Skin Cancer Detection Using Transfer Learning and Deep Attention Mechanisms
Round 1
Reviewer 1 Report
Comments and Suggestions for AuthorsThe article is devoted to skin cancer diagnostics using dermatoscope images and machine learning methods. The authors pay great attention to machine learning algorithms, but little to the data that these algorithms are used to process. The authors provide a very good overview of existing machine learning methods, their applicability is shown, and their comparison is presented in the form of a table. The article use known databases, but explanations for them are only briefly presented in the materials and methods section. It is written only about the fact that melanoma is examined by biopsy, and methods based on appearance are not accurate. It should at least mention the biophotonics methods that are in-vivo, have high accuracy, but at the same time are expensive.

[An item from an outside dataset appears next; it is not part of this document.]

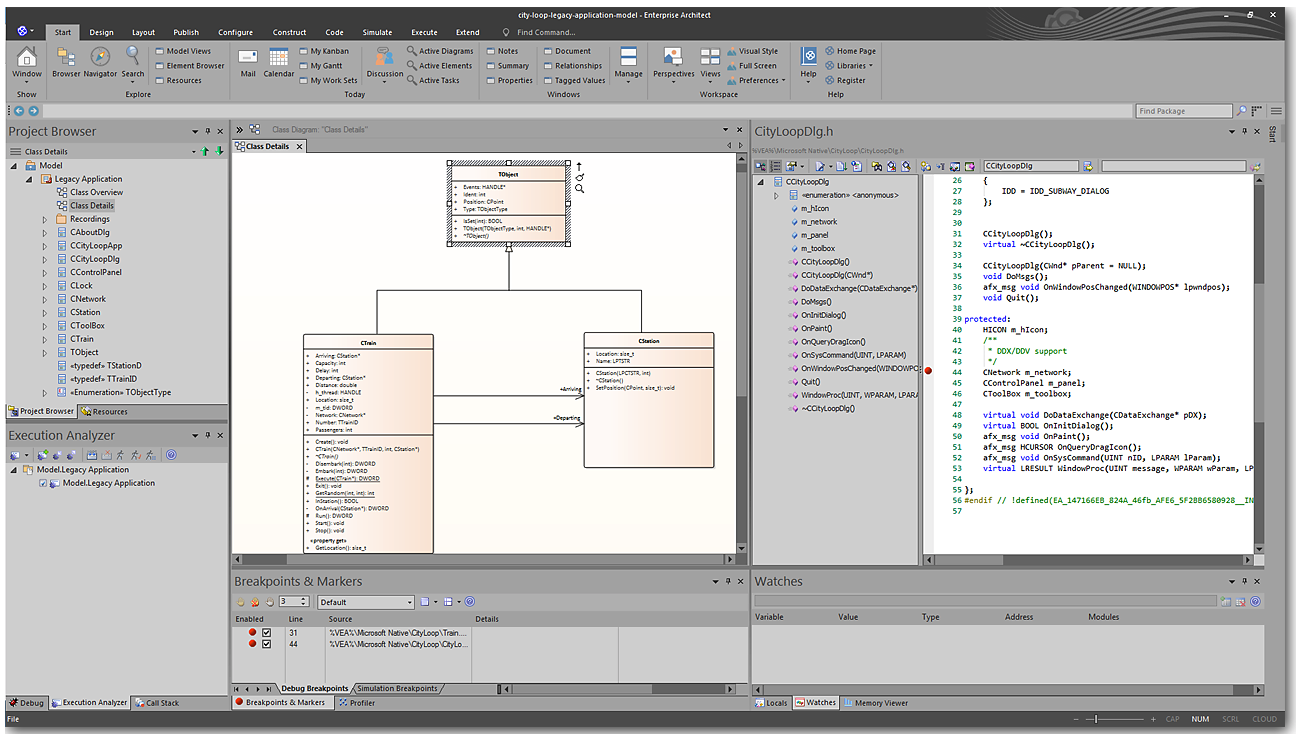Click the Help icon in the Execution Analyzer toolbar
The width and height of the screenshot is (1296, 734).
tap(171, 455)
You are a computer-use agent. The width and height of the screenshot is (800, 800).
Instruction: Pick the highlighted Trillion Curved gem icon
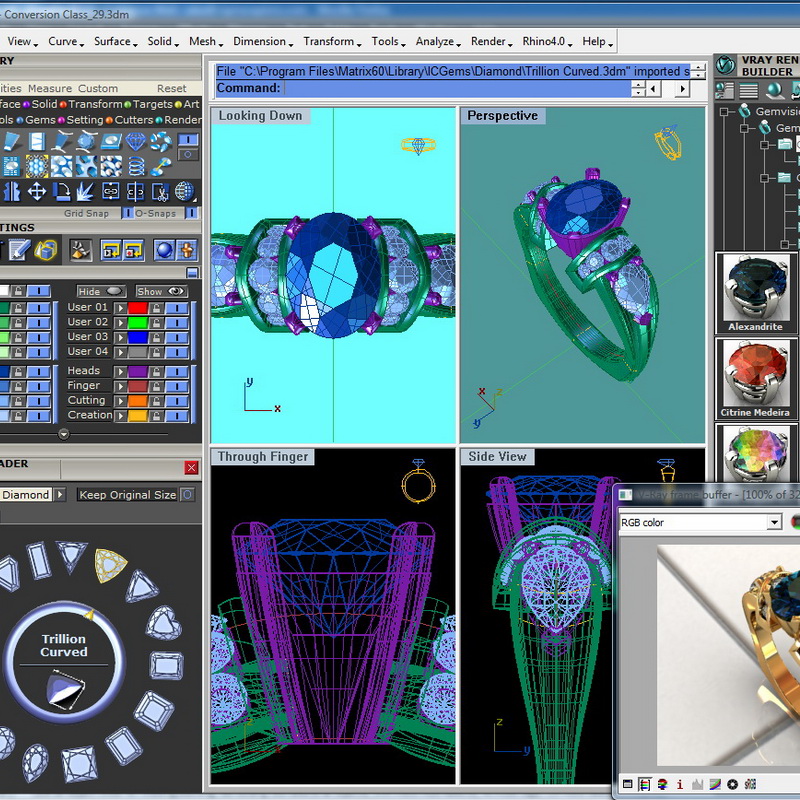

As for the novelty, it is said that there is no work that would study the attention mechanisms with pre-trained Xception transfer learning for binary classification of skin cancer. However, a quick literature search found the following work [1]. In Work 1, an approach is presented with the Xception network with a soft attention-based framework.
Comments on the text:
The second paragraph requires revision and has duplicate information, for example
Skin cancer is the most prevalent, accounting for 75% of all cancer cases globally [3]. According to the World Health Organization (WHO), skin cancer accounts for one-third of global cancer cases.
Several risk factors may cause skin cell damage, including genetics, lighter natural skin color, older age, and certain medical conditions. It is unclear what medical conditions... can we expand it? Are tattoos one of these conditions?
Images 1 and 2,5,6,7 are of low quality and require improvement (it is impossible to see the words that are in the text and are key)
Image 3,4 does not have a caption for y - this is probably the number of examples with the presented class.
ROC-curves in Figure 6 should be combined into one graph and not presented on 4 different ones, since it is difficult to compare them in this form.
There is no point in specifying the confusion matrix (Figure 6) if all the data is already described in words in the text. Besides, metrics are presented in the table below.
Author Response
Thank you for your valuable feedback. Below, I have addressed each of your comments point by point.
Author Response File: Author Response.pdf
Reviewer 2 Report
Comments and Suggestions for Authorsabstract
report briefly( in a sentece) the types of attention differences
line 18 - effectiveness based on what?
Intro
give with examples those types of attention and how they differentiate the results of the evaluation
also this approach is based on AI on dermoscopy so a little more on dermoscopy should be added
nice table
methods
excellent presentation with clear language of the concept and nice terminology
a question -comment For example in case of skin of colour patients with patterns in skin cancer(doi.org/10.3390/medicina60091386) and other diseases being inflammatory or infectious (pigmented elements, dermoscopy usually show dark backrounds- dark or brown structures) that in case of certai types of attention would be misdiagnosed- what practical approach should be maintained in cases such as this- would be a additional limitation in the use
Author Response
Thank you for your valuable feedback. Below, I have addressed each of your comments point by point.
Author Response File: Author Response.pdf
Round 2
Reviewer 1 Report
Comments and Suggestions for AuthorsDear Authors,
Thank you for your efforts to improve the manuscript.